What this task involves:
Reproduce every line from the start of the records through the line containing "Mentions l�gales (848, 1121)", requests included, and shift each coordinate in the answers by adding 84 to both of its values. Leave the numbers within the requests themselves unchanged.
━━ Records for this task
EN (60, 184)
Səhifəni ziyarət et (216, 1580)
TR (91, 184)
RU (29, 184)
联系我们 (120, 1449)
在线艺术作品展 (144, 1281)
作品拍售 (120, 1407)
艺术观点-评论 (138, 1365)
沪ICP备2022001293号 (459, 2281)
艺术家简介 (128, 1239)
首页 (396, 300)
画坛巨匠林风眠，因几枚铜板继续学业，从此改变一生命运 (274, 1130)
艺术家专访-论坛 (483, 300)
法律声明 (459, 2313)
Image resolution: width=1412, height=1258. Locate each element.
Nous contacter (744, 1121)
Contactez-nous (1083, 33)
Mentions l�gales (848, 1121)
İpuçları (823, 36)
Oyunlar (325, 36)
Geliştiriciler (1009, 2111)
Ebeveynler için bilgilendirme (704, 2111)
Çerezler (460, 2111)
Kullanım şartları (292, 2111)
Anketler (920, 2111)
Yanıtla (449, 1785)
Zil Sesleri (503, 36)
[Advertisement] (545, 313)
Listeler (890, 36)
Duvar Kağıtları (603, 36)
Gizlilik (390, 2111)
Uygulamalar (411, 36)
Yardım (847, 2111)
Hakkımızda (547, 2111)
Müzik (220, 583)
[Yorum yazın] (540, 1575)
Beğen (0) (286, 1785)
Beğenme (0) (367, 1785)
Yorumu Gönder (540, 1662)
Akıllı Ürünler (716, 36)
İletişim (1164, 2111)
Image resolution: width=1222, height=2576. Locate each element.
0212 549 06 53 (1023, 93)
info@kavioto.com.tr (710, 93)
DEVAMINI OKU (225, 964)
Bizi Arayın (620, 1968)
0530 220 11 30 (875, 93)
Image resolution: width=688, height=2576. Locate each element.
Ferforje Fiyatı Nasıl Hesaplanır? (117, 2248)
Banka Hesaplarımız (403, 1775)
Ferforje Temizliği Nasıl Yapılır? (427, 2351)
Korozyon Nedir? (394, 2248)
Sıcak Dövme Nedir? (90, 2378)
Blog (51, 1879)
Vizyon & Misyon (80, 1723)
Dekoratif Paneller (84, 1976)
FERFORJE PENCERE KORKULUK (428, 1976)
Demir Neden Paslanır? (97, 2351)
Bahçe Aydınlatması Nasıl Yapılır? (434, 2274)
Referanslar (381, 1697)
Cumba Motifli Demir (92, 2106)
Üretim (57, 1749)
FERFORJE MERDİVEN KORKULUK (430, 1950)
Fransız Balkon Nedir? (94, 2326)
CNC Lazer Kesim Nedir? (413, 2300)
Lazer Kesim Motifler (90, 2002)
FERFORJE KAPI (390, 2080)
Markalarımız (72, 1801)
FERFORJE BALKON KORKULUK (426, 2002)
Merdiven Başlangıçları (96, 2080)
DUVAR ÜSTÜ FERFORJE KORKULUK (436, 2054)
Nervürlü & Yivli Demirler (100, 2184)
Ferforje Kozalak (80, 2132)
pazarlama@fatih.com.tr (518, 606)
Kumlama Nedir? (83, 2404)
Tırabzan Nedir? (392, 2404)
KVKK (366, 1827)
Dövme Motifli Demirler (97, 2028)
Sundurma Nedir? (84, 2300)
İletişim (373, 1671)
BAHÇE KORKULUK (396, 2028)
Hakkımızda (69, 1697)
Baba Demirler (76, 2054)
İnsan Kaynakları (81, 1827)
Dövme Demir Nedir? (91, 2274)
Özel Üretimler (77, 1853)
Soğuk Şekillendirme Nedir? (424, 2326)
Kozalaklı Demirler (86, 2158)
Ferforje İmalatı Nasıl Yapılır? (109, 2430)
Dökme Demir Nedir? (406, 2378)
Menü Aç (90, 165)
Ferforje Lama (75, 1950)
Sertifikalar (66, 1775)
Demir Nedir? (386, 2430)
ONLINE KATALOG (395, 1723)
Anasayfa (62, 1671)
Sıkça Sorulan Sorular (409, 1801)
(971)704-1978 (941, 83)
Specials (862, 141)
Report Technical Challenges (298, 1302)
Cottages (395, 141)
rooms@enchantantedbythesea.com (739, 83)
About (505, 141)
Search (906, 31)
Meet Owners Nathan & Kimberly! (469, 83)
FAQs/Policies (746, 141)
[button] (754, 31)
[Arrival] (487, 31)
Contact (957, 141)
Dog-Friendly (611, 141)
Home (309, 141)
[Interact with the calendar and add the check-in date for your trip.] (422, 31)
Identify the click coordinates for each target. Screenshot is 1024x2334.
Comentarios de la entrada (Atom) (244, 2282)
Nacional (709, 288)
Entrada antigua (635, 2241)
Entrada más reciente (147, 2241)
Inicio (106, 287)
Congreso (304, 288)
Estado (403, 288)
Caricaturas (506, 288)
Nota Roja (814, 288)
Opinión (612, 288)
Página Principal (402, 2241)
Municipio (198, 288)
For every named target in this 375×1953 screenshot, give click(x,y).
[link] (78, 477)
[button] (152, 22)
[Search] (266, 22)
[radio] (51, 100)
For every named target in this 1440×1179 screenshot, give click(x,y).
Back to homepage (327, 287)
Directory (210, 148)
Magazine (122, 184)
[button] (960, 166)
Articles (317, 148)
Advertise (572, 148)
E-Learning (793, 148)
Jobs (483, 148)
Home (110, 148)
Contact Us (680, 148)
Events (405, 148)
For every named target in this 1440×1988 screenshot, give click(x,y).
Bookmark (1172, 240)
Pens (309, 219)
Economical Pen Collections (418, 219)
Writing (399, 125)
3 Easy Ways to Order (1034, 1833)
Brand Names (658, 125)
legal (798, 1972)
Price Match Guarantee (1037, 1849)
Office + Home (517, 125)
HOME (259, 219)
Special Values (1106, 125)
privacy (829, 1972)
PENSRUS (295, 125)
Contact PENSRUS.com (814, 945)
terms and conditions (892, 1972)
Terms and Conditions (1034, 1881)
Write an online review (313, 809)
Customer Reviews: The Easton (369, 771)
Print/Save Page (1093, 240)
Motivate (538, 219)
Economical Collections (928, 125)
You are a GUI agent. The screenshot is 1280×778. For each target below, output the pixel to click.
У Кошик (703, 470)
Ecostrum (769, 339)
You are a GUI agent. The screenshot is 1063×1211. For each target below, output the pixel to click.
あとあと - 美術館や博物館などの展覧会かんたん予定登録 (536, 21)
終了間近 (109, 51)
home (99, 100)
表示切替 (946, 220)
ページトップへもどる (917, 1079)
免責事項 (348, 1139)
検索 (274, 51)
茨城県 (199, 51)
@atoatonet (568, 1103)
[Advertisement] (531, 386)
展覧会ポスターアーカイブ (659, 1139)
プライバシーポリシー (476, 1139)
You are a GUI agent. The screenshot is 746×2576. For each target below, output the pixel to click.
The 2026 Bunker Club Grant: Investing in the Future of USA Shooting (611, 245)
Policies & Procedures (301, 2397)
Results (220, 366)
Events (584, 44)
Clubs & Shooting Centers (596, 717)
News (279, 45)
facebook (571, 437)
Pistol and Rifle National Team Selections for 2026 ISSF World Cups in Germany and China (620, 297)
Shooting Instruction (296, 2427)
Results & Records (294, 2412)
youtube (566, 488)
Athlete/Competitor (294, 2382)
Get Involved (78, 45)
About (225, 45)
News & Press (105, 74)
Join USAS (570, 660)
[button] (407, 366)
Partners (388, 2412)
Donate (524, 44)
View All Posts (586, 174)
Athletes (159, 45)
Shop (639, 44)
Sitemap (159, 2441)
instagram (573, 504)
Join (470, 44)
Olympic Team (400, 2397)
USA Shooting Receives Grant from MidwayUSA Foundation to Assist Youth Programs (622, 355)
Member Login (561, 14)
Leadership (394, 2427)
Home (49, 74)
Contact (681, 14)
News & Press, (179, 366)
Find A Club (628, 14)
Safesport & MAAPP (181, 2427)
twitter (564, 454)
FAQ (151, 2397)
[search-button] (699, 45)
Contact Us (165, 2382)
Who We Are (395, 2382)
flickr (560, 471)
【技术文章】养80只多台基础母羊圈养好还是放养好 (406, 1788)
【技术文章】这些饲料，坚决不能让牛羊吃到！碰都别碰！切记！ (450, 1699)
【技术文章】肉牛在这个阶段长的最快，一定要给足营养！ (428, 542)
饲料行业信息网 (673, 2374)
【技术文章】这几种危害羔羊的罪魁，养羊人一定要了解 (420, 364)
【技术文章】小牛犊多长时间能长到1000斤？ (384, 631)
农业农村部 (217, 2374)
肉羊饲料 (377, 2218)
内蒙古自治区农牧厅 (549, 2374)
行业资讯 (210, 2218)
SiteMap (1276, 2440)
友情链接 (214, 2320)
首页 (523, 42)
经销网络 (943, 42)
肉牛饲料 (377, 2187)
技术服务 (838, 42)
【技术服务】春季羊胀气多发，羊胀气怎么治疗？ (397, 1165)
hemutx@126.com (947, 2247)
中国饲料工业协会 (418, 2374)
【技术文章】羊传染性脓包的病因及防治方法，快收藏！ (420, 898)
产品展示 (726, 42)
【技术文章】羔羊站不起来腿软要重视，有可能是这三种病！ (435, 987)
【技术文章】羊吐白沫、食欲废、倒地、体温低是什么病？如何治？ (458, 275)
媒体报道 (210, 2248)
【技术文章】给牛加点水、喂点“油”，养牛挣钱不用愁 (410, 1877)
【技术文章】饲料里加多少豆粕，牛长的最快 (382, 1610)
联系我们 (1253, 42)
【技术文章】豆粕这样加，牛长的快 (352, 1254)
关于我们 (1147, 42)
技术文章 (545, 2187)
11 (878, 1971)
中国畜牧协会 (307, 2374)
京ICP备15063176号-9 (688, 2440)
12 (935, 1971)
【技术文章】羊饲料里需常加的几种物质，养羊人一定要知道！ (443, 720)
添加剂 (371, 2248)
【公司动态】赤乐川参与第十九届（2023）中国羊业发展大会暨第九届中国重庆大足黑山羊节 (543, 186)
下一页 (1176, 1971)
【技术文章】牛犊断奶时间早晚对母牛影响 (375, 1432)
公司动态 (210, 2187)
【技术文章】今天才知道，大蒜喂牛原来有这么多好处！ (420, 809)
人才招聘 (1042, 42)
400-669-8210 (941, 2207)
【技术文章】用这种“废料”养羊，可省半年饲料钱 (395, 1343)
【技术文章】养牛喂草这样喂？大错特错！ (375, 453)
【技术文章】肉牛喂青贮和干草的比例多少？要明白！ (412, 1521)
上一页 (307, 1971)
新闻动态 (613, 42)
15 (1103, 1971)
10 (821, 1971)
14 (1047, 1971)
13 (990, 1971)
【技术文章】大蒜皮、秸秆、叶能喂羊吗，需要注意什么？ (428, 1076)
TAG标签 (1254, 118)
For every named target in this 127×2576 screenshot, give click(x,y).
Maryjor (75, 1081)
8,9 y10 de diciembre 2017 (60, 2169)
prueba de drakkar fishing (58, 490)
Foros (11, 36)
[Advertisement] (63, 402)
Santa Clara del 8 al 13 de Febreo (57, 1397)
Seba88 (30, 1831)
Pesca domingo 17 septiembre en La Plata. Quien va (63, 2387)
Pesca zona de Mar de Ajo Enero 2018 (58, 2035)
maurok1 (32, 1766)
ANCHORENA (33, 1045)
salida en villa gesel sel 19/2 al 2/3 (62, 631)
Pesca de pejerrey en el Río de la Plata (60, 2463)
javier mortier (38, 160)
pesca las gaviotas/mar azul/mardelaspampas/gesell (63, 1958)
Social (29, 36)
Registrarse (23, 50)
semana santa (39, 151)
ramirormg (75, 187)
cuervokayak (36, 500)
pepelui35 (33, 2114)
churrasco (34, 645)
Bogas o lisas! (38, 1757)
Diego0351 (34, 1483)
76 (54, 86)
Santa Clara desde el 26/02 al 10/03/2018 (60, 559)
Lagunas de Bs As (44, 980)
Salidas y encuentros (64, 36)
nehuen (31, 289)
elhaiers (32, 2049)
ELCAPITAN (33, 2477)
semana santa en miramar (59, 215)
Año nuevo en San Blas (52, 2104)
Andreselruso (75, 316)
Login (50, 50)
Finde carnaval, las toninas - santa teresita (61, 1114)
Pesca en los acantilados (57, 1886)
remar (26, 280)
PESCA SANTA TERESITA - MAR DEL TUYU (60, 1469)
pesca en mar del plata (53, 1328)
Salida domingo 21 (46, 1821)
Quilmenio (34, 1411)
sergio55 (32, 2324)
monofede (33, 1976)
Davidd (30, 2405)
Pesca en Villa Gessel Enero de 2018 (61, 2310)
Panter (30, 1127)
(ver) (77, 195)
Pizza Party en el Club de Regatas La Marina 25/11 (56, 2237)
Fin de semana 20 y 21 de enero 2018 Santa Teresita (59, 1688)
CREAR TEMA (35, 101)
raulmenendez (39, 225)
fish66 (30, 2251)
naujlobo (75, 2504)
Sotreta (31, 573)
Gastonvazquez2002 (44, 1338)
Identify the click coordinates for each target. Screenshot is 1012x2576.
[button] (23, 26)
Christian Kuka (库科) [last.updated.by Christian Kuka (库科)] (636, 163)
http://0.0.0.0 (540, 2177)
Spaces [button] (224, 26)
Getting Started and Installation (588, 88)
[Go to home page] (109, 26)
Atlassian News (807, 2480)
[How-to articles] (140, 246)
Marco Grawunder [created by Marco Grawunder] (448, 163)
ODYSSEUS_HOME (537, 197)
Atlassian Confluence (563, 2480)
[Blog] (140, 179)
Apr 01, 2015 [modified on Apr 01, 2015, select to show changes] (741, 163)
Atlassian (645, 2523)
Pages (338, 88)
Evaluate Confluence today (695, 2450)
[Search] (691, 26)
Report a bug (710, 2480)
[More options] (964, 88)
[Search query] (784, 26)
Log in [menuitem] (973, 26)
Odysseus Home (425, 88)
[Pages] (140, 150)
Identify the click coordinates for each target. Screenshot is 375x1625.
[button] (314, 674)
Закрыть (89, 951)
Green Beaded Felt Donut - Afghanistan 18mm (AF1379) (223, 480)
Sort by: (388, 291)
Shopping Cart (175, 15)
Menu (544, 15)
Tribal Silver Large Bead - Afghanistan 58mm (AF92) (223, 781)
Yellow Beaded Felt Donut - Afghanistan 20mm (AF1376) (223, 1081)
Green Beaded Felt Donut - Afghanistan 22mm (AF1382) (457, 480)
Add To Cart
━━━━
Result of the task:
EN (144, 268)
Səhifəni ziyarət et (300, 1664)
TR (175, 268)
RU (113, 268)
联系我们 (204, 1533)
在线艺术作品展 (228, 1365)
作品拍售 (204, 1491)
艺术观点-评论 (222, 1449)
沪ICP备2022001293号 (543, 2365)
艺术家简介 (212, 1323)
首页 (480, 384)
画坛巨匠林风眠，因几枚铜板继续学业，从此改变一生命运 (358, 1214)
艺术家专访-论坛 (567, 384)
法律声明 (543, 2397)
Image resolution: width=1412, height=1258. Locate each element.
Nous contacter (828, 1205)
Contactez-nous (1167, 117)
Mentions l�gales (932, 1205)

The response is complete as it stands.